◆ Your instructions
List the lines of this listing that hold the word "heading".

◆ Records for this exercise
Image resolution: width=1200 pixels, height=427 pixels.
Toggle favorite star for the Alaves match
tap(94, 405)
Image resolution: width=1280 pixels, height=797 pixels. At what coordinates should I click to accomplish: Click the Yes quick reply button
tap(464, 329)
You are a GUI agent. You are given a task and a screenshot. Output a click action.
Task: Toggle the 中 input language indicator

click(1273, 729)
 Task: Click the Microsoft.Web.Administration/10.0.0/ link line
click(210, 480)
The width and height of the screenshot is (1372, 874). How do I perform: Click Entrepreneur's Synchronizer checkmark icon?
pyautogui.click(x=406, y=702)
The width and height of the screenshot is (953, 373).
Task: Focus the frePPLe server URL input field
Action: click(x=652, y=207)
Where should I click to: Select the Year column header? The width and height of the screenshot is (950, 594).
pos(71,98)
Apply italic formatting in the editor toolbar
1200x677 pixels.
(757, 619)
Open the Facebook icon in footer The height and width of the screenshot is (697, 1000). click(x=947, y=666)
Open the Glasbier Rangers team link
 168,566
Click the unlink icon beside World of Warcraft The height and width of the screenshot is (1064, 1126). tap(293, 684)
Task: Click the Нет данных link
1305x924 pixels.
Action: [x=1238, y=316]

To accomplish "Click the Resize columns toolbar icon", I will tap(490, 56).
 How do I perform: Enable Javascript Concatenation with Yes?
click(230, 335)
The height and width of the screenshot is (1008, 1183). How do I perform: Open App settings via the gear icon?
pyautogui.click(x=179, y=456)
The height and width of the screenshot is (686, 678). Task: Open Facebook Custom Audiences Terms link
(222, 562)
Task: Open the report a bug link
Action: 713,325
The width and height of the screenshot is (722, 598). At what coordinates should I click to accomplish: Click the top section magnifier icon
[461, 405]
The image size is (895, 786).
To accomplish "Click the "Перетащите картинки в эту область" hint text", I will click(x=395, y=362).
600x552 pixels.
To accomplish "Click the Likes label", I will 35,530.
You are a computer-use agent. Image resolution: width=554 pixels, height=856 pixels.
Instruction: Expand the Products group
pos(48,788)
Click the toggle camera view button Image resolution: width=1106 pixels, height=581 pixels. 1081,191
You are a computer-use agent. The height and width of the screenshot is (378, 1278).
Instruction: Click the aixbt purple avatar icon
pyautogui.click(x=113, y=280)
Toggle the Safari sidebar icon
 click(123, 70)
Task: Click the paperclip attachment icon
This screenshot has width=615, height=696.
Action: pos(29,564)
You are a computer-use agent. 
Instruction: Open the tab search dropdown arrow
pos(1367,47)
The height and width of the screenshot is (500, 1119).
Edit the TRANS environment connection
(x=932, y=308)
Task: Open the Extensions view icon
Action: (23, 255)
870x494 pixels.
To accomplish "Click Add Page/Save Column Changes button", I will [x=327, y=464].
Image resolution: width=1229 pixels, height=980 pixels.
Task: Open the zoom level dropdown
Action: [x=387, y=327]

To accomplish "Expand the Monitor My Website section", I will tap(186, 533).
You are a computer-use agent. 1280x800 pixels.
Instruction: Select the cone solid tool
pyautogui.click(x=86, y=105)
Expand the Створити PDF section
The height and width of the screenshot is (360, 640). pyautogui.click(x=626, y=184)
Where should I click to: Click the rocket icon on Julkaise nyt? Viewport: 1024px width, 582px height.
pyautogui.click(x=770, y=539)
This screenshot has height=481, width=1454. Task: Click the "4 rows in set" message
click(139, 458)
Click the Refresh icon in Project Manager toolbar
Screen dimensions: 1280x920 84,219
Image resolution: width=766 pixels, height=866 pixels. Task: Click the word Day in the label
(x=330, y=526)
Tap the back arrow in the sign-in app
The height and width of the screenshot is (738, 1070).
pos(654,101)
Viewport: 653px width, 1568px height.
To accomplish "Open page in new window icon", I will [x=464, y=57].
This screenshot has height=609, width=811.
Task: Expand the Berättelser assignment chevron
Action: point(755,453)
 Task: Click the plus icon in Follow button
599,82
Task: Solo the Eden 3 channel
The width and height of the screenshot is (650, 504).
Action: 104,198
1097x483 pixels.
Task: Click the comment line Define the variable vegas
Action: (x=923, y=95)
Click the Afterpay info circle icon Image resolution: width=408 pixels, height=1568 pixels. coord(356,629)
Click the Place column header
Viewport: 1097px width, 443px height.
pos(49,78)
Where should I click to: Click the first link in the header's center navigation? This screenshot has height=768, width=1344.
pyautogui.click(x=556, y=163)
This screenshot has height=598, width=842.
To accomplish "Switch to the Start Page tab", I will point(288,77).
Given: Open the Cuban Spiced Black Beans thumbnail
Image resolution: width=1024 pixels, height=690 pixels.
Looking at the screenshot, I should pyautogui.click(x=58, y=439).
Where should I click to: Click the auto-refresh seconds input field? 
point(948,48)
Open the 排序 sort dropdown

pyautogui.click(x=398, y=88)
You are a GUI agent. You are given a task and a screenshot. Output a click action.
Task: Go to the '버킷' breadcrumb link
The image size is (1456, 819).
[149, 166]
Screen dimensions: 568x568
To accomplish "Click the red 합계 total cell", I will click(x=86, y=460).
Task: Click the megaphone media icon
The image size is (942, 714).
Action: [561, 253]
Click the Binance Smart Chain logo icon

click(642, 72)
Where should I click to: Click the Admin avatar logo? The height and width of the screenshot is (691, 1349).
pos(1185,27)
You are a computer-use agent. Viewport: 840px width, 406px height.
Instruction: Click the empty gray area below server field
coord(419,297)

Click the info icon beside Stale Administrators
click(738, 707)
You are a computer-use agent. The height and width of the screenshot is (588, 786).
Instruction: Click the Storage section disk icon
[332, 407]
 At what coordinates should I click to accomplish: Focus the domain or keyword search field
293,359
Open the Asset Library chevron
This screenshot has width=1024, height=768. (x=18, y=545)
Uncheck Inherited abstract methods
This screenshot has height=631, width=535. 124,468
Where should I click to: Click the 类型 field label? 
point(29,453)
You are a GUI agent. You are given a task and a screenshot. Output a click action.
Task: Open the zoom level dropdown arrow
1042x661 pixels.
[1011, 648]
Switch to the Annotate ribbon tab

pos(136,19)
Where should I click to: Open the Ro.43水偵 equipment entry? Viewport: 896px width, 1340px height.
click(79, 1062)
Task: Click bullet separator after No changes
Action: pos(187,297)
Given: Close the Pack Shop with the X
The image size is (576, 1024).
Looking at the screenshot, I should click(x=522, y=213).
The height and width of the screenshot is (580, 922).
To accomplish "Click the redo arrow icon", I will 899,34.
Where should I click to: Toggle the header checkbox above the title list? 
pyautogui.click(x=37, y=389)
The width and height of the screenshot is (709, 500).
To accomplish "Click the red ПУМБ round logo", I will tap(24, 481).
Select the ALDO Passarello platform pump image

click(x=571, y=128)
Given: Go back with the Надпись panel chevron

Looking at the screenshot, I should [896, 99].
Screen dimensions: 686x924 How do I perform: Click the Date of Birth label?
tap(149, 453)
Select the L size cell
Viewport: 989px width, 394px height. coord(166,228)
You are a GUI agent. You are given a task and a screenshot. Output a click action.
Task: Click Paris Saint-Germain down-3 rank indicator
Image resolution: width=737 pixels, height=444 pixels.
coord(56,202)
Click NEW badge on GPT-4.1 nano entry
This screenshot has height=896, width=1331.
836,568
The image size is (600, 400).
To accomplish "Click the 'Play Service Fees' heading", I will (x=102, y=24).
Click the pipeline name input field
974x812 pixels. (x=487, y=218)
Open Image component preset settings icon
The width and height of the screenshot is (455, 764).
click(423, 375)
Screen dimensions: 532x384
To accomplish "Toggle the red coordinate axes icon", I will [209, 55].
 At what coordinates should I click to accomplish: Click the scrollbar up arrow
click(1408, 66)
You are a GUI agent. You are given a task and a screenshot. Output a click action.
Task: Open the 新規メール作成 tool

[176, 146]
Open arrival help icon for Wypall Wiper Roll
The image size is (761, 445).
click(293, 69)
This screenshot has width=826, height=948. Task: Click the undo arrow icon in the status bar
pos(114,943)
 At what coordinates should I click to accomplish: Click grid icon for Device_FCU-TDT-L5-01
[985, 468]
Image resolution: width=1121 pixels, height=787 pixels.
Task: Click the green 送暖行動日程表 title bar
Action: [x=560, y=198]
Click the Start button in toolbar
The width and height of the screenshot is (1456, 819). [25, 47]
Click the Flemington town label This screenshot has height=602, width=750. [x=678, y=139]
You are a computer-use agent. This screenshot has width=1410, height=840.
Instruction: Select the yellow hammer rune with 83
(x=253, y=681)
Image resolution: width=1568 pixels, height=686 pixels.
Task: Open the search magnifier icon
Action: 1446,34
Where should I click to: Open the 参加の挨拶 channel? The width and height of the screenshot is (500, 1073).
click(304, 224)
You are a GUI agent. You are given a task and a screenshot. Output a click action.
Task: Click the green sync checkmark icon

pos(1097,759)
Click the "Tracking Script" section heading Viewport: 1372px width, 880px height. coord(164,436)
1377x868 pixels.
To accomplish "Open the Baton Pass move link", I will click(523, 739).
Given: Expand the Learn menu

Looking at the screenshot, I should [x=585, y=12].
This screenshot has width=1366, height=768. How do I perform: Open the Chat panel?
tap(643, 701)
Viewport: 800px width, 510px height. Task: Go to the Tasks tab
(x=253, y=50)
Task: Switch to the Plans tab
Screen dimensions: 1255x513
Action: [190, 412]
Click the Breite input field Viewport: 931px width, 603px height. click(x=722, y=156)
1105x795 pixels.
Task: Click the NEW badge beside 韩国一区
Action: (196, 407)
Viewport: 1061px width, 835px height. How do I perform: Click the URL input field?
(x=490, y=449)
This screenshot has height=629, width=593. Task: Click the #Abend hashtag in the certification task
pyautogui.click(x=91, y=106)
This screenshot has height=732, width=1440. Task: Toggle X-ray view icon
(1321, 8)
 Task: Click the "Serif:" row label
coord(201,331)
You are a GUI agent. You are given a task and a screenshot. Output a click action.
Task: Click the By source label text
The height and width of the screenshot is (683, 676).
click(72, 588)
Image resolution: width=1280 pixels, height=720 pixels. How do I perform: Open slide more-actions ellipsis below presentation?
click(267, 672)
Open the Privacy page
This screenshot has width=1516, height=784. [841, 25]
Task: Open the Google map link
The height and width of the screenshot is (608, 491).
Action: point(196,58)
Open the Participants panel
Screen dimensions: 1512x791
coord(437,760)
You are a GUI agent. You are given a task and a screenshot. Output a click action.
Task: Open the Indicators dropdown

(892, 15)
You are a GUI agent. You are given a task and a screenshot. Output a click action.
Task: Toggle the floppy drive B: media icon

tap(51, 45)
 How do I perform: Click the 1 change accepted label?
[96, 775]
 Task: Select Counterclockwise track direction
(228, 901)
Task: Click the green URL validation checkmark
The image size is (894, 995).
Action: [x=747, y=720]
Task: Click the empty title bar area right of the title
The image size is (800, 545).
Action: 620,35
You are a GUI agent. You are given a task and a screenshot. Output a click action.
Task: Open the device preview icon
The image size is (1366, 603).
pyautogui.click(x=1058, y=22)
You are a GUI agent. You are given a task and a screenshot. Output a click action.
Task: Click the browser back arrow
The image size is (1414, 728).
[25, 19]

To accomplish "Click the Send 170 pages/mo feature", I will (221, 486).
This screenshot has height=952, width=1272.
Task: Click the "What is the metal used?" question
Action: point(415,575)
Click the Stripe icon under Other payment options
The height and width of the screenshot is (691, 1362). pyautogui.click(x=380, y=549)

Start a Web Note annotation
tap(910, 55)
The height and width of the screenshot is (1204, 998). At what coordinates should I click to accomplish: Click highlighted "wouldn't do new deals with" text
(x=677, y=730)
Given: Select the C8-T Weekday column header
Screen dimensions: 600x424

◆ Solution for this task
To accomplish "Click the 'Play Service Fees' heading", I will (x=102, y=24).
Click the "Tracking Script" section heading Viewport: 1372px width, 880px height. coord(164,436)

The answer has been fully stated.